The Good, the Bad, and the Gluten-Free
Carb-free, fat-free...we’ve heard of just about every “free” diet out there, but how about gluten- free? You may have recently seen the newest diet craze in the media with celebrities claiming weight loss galore, or perhaps you know someone who eats form the gluten-free section that UNH dining services provides.
First, lets talk about what gluten is. Women’s Health Magazine’s article titled “Is Gluten Bad for Your Body?” defines gluten as a protein found in the grains of wheat, barley and rye that makes our favorite carbohydrates such as pizza dough, stretchy, and thickens our favorite soups and sauces. For those suffering from celiac’s disease, gluten is extremely damaging to the intestines causing cramps, diarrhea, nausea and bloating. While celiac’s disease is not largely diagnosed in the United States, nonceliac gluten sensitivity affects almost 20 million Americans. This condition consists of the same side effects but does not harm the intestines. Does your morning toast leave your tummy feeling a little upset and have you running to the bathroom by the time you get to work? Ask your doctor about going gluten-free to ease your digestive woes. As gluten-free products have become more available for those in need, they have also gained a reputation “as a cure-all for many conditions aside from celiac, including migraines, fibromyalgia, and chronic fatigue syndrome” (Alessio Fasano, M.D., medical director of the University of Maryland Center for Celiac Research in Baltimore).
So where does gluten-free come into the weight loss scheme of things? Well, there is no scientific evidence that a gluten-free diet has hip slimming effects. Eating gluten-free simply limits the number of food choices available which ultimately means you are less likely to overeat. Fat and sugar are added to gluten-free products to replace the binding agent found in the protein.
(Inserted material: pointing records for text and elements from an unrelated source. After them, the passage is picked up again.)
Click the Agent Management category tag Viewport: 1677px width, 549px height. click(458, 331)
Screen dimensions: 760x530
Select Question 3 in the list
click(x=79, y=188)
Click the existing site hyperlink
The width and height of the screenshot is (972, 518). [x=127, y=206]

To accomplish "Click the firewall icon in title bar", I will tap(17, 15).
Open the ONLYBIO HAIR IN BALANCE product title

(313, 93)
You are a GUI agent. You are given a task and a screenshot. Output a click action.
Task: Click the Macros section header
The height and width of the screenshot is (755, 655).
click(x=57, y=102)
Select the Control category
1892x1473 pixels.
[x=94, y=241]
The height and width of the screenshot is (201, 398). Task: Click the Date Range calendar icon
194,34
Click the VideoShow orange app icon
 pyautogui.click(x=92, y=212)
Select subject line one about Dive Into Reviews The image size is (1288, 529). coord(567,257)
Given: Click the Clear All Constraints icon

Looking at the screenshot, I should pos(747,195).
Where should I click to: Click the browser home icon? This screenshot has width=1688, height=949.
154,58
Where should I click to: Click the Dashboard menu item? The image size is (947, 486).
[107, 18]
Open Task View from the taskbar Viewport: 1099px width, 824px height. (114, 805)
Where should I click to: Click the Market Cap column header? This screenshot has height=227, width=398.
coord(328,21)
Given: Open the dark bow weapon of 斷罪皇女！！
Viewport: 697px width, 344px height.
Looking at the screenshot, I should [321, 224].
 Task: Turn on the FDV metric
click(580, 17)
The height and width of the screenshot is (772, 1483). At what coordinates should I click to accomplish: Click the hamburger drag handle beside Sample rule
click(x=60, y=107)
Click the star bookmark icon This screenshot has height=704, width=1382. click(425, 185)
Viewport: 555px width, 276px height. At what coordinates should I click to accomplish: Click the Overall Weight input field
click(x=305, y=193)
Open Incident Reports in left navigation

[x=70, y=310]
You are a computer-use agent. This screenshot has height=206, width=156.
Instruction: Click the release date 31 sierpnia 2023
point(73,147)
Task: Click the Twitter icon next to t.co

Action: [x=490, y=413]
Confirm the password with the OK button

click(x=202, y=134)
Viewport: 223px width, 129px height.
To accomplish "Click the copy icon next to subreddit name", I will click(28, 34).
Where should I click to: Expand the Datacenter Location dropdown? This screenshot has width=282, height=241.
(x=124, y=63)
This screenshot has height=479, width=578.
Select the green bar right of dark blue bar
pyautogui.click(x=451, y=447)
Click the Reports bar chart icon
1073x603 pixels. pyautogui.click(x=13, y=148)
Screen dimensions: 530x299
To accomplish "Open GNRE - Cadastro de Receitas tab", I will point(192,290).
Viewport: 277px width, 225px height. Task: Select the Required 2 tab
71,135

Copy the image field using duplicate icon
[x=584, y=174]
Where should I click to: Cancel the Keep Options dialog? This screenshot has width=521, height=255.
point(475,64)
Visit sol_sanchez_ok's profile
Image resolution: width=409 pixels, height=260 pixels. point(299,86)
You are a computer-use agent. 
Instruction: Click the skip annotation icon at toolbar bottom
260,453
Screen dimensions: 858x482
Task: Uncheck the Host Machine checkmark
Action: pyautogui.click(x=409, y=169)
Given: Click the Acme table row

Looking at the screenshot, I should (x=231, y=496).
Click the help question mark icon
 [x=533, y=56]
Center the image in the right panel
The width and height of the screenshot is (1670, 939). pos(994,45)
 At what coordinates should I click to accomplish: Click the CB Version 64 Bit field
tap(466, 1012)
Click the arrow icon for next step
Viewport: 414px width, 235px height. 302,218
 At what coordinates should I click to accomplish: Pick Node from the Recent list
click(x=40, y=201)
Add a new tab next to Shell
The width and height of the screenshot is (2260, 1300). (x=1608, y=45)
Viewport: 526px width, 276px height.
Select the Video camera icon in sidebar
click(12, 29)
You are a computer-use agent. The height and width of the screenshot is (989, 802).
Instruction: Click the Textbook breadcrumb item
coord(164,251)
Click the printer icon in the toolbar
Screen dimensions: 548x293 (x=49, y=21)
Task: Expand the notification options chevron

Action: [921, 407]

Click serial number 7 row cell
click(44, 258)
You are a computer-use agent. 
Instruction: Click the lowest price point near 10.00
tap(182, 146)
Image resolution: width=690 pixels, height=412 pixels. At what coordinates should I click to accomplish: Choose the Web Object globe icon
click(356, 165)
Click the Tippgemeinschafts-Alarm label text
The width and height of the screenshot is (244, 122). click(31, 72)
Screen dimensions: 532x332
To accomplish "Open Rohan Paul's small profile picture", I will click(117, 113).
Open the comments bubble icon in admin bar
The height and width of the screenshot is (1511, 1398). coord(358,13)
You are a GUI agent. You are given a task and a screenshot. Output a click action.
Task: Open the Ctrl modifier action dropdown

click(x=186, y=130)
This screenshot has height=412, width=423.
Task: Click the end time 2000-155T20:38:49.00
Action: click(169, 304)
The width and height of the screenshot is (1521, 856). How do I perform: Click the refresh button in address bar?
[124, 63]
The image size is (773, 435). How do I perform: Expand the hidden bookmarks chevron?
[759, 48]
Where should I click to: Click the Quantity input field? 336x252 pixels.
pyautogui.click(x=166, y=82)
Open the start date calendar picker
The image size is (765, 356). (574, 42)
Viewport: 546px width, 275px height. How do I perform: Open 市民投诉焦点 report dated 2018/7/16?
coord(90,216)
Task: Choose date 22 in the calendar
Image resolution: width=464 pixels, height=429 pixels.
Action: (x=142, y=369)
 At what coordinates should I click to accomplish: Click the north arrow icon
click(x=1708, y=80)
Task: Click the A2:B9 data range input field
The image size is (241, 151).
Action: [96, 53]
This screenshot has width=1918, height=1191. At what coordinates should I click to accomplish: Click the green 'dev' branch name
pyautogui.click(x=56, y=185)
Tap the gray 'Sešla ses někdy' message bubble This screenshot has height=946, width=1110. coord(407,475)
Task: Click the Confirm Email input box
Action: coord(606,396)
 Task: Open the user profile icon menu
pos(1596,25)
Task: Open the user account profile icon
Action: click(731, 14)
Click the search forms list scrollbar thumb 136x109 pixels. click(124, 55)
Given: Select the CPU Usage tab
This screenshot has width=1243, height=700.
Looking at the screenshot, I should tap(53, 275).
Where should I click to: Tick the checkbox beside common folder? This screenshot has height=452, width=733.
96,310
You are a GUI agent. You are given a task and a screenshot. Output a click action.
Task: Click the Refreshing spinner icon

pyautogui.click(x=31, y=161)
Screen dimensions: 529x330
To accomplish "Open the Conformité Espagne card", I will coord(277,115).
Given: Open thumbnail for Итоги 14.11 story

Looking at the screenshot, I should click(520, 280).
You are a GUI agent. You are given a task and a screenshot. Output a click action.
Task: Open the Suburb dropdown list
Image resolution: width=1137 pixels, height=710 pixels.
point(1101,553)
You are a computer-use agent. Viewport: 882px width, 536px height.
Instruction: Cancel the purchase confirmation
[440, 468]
When comparing a regular serving of pretzels with 110 calories and 1 gram of fat, gluten free pretzels have 140 calories and shockingly 6 grams of fat!
So do you want to make the trade off? Well, if you do have celiac’s disease or nonceliac gluten sensitivity, switching to gluten-free will make your dining experience easier on your body, but it has a price. Shopping gluten-free can be a hassle and be expensive. You are also risking nutritional deficiencies of iron, B vitamins, and fiber that are found in whole grain products. Ultimately if you are looking to go gluten-free for weight loss purposes, focus on eating low calorie, high fiber foods, such as fruits and veggies along with lean protein to keep you satisfied.